Required action
In the records below, find the line containing "The height and width of the screenshot is (136, 193)." and print it and every line after it exactly, through the end. Skip pictures.

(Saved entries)

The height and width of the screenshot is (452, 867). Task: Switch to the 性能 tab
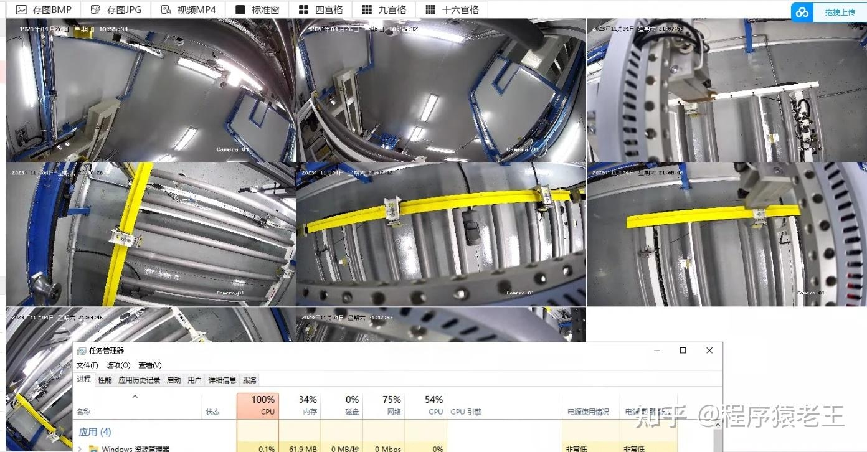click(x=105, y=380)
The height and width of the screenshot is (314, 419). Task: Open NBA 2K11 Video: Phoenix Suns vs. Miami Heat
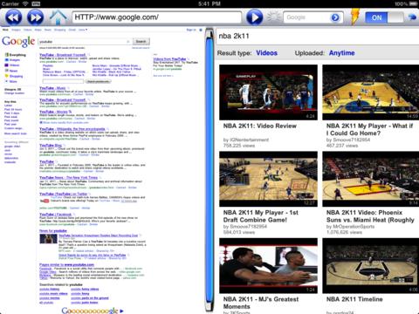370,216
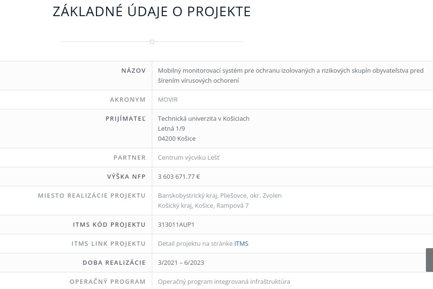Click the ZÁKLADNÉ ÚDAJE O PROJEKTE heading
This screenshot has height=289, width=433.
[152, 11]
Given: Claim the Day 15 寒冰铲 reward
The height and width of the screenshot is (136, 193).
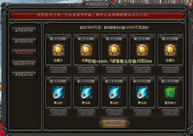Looking at the screenshot, I should point(114,112).
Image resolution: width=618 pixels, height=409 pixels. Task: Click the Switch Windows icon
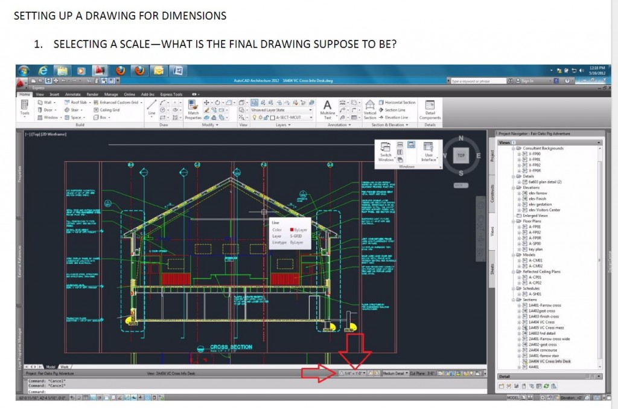click(x=386, y=150)
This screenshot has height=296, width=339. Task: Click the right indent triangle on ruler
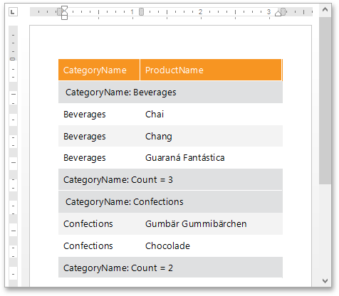[278, 14]
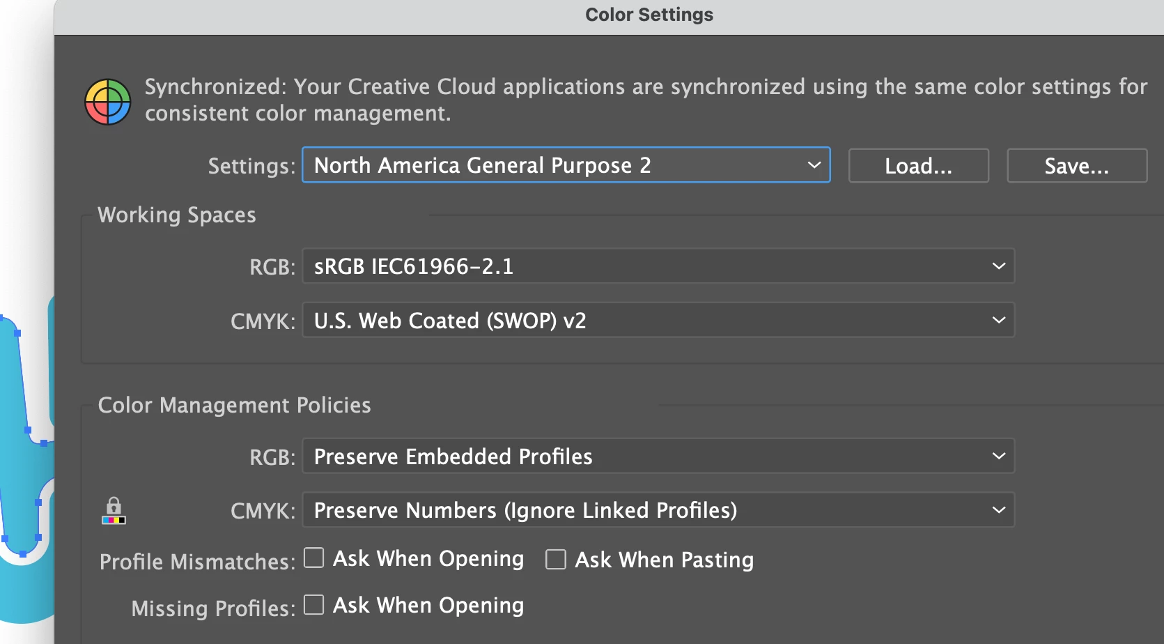Tick the Ask When Pasting checkbox
Screen dimensions: 1164x644
[556, 560]
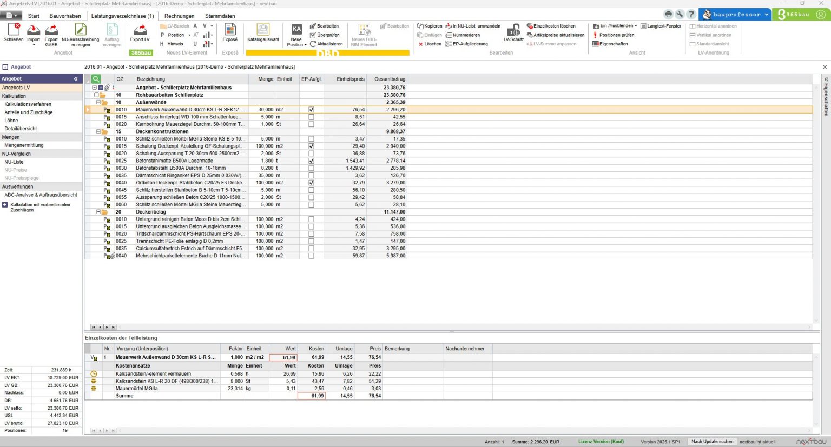This screenshot has height=447, width=831.
Task: Click the Katalogauswahl icon
Action: point(263,30)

Solution for this exercise
The height and width of the screenshot is (136, 193).
Looking at the screenshot, I should point(114,112).
Image resolution: width=618 pixels, height=409 pixels. Task: Click the Switch Windows icon
click(x=386, y=150)
This screenshot has height=296, width=339. Task: Click the right indent triangle on ruler
[278, 14]
Tick the Ask When Pasting checkbox
Screen dimensions: 1164x644
[556, 560]
This screenshot has height=447, width=831.
Task: Click the Katalogauswahl icon
Action: point(263,30)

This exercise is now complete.